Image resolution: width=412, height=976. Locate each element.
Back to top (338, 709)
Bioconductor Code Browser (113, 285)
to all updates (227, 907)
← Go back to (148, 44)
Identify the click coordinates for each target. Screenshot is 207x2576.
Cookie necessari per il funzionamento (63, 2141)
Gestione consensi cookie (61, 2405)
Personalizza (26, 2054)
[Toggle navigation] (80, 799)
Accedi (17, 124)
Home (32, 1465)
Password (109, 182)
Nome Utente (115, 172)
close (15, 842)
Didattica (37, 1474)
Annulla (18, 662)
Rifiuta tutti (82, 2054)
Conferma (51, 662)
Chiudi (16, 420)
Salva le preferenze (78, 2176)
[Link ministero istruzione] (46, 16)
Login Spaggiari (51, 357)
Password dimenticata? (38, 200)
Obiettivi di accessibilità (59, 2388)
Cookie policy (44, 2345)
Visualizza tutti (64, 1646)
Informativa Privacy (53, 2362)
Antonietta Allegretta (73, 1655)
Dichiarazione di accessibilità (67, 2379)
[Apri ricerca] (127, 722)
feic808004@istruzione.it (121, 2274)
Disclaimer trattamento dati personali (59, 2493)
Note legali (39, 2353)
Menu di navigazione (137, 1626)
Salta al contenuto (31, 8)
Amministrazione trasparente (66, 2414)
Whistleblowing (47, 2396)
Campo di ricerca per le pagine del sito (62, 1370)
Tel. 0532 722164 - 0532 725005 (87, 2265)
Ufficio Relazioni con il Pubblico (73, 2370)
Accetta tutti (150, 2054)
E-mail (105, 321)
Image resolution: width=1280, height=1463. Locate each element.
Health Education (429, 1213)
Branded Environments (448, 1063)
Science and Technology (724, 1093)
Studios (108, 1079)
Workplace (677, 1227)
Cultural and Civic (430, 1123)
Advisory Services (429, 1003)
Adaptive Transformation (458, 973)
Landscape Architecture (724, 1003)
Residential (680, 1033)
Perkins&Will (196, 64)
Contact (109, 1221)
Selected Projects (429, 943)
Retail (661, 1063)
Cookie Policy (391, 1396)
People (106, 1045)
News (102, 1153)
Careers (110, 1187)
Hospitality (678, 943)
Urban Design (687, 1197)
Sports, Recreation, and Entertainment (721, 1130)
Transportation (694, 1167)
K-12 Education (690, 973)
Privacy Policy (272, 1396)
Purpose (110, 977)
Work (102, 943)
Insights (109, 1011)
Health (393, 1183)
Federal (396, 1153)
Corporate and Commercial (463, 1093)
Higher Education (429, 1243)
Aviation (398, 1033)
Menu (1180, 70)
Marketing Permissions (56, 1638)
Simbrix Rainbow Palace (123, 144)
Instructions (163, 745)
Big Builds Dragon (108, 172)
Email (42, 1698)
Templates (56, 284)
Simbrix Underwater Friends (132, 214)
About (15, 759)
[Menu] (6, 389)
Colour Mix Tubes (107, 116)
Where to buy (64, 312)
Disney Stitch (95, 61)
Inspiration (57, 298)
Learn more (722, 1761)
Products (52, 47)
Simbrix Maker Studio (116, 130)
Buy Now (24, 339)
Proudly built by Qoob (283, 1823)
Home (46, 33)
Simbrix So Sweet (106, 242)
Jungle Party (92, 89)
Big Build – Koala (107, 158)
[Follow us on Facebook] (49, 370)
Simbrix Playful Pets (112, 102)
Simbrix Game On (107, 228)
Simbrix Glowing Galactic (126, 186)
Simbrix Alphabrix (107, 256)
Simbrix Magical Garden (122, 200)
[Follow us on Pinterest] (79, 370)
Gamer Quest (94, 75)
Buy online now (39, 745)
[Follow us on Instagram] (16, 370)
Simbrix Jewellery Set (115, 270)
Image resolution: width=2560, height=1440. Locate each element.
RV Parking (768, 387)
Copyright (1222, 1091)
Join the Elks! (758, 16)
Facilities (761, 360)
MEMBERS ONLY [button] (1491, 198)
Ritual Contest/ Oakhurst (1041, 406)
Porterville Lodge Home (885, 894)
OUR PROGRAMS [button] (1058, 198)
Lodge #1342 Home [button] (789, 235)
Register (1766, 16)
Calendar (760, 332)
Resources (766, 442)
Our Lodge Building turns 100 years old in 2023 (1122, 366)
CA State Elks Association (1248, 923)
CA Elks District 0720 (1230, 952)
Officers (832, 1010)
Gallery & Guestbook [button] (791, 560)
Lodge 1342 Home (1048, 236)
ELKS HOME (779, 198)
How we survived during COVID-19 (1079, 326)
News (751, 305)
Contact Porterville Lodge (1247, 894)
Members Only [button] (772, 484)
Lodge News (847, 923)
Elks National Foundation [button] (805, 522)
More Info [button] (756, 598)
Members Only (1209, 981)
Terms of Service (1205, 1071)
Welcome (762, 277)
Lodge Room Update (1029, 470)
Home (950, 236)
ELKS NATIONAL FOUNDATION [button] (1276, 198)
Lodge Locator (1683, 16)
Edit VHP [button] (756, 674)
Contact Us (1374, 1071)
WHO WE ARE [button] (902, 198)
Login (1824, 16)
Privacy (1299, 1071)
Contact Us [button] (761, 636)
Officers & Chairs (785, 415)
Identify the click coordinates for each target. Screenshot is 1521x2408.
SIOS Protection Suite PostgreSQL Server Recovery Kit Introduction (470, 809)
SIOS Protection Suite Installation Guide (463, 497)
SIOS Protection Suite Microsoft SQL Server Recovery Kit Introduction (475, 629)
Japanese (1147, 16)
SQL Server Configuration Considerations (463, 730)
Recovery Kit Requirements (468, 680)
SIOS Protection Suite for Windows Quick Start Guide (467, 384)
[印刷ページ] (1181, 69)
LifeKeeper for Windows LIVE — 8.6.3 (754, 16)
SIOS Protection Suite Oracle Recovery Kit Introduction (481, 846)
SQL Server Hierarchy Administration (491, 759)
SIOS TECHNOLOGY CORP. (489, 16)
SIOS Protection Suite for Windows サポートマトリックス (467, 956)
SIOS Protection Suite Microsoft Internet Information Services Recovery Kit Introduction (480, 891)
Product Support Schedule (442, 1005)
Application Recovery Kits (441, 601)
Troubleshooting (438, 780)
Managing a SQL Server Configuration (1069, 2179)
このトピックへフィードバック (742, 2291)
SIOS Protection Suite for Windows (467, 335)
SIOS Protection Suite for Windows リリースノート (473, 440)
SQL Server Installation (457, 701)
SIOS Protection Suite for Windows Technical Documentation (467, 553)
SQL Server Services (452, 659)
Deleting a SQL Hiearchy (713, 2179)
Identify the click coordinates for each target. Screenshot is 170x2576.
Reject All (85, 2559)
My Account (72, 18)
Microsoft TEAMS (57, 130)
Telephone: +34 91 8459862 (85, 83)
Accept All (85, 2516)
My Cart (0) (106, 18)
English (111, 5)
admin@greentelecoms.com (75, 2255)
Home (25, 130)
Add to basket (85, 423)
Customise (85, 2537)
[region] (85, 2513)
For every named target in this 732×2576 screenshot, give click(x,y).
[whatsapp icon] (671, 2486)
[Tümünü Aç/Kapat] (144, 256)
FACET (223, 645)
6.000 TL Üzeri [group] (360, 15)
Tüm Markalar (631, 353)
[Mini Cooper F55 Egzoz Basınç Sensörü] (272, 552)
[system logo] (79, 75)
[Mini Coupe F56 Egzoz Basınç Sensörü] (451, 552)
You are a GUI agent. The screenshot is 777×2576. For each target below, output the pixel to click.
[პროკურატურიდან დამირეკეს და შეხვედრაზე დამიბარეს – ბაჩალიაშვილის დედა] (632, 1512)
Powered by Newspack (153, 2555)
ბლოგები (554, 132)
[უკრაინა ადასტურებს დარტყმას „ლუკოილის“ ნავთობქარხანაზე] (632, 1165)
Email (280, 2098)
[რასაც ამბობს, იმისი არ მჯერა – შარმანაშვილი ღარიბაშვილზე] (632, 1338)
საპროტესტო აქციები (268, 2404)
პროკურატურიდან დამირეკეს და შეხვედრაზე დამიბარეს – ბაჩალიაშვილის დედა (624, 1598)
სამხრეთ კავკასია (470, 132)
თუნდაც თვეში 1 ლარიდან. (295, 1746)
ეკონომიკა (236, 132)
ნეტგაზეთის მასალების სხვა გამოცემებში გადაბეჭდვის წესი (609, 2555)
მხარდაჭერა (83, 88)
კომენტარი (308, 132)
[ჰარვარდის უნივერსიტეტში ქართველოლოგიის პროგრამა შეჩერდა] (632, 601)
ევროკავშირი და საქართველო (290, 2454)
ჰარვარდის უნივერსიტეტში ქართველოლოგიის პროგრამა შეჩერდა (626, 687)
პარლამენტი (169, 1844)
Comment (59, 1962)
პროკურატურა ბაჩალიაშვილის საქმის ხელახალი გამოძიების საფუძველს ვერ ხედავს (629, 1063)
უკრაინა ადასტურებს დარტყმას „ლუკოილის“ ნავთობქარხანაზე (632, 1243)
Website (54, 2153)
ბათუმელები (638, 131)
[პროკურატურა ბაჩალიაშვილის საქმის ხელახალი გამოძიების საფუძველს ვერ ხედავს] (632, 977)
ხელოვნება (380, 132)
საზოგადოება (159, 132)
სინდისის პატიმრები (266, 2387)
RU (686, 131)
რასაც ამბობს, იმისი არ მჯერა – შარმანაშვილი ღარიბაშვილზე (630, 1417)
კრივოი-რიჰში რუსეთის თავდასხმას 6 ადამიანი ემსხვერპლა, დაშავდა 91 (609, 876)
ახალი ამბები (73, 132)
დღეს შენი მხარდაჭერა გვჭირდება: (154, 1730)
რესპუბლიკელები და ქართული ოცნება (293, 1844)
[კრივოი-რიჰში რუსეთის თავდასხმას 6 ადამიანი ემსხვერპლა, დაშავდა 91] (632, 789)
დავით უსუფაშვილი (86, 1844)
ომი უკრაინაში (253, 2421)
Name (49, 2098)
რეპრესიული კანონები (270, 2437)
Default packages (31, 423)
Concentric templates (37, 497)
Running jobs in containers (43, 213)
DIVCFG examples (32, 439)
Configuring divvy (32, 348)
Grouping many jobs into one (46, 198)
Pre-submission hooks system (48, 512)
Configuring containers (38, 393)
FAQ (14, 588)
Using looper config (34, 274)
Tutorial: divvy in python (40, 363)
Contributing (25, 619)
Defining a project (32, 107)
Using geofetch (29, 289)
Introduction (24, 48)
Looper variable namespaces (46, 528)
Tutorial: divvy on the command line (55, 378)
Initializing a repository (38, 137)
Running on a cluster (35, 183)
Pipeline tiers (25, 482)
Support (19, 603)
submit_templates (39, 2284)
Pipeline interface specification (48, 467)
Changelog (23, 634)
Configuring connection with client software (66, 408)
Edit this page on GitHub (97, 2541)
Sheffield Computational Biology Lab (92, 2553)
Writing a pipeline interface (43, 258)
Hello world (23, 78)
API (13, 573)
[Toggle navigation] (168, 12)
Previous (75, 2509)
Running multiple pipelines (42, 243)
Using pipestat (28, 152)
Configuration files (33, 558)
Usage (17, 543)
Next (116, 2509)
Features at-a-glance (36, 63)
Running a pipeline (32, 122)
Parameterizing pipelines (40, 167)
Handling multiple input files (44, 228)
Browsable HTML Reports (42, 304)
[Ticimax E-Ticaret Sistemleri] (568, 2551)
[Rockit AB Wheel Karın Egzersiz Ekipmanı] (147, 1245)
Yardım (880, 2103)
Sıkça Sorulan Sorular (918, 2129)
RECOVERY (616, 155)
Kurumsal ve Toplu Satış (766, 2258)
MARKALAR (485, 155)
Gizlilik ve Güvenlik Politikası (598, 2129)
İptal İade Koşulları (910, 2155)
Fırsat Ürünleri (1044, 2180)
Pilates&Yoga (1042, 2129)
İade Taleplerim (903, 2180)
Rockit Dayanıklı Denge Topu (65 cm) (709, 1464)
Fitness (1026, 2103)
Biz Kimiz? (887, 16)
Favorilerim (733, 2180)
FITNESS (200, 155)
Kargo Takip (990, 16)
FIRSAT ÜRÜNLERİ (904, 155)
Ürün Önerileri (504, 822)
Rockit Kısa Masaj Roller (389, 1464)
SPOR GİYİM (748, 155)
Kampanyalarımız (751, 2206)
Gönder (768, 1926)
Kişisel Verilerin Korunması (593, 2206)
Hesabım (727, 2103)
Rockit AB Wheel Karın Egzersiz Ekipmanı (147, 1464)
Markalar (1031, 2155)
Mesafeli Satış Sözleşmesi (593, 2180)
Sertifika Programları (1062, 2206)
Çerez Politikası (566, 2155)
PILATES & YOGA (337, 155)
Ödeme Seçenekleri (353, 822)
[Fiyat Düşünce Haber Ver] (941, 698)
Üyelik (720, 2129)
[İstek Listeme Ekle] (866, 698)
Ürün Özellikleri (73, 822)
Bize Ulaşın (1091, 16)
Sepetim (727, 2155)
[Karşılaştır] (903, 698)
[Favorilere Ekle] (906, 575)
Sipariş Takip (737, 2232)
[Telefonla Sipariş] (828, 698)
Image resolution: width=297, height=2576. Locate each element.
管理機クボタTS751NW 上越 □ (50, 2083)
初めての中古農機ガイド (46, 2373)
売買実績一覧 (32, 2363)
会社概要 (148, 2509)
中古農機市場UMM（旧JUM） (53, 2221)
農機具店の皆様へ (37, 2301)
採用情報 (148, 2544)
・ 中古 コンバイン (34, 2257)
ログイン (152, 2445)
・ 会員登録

Aim of the exercise >> Copy exactly the stretch of data above from the line with "[Apri ricerca] (127, 722)" through the line with "Where to buy (64, 312)", and omit all other lines.

Answer section >>
[Apri ricerca] (127, 722)
feic808004@istruzione.it (121, 2274)
Disclaimer trattamento dati personali (59, 2493)
Note legali (39, 2353)
Menu di navigazione (137, 1626)
Salta al contenuto (31, 8)
Amministrazione trasparente (66, 2414)
Whistleblowing (47, 2396)
Campo di ricerca per le pagine del sito (62, 1370)
Tel. 0532 722164 - 0532 725005 (87, 2265)
Ufficio Relazioni con il Pubblico (73, 2370)
Accetta tutti (150, 2054)
E-mail (105, 321)
Image resolution: width=1280, height=1463. Locate each element.
Health Education (429, 1213)
Branded Environments (448, 1063)
Science and Technology (724, 1093)
Studios (108, 1079)
Workplace (677, 1227)
Cultural and Civic (430, 1123)
Advisory Services (429, 1003)
Adaptive Transformation (458, 973)
Landscape Architecture (724, 1003)
Residential (680, 1033)
Perkins&Will (196, 64)
Contact (109, 1221)
Selected Projects (429, 943)
Retail (661, 1063)
Cookie Policy (391, 1396)
People (106, 1045)
News (102, 1153)
Careers (110, 1187)
Hospitality (678, 943)
Urban Design (687, 1197)
Sports, Recreation, and Entertainment (721, 1130)
Transportation (694, 1167)
K-12 Education (690, 973)
Privacy Policy (272, 1396)
Purpose (110, 977)
Work (102, 943)
Insights (109, 1011)
Health (393, 1183)
Federal (396, 1153)
Corporate and Commercial (463, 1093)
Higher Education (429, 1243)
Aviation (398, 1033)
Menu (1180, 70)
Marketing Permissions (56, 1638)
Simbrix Rainbow Palace (123, 144)
Instructions (163, 745)
Big Builds Dragon (108, 172)
Email (42, 1698)
Templates (56, 284)
Simbrix Underwater Friends (132, 214)
About (15, 759)
[Menu] (6, 389)
Colour Mix Tubes (107, 116)
Where to buy (64, 312)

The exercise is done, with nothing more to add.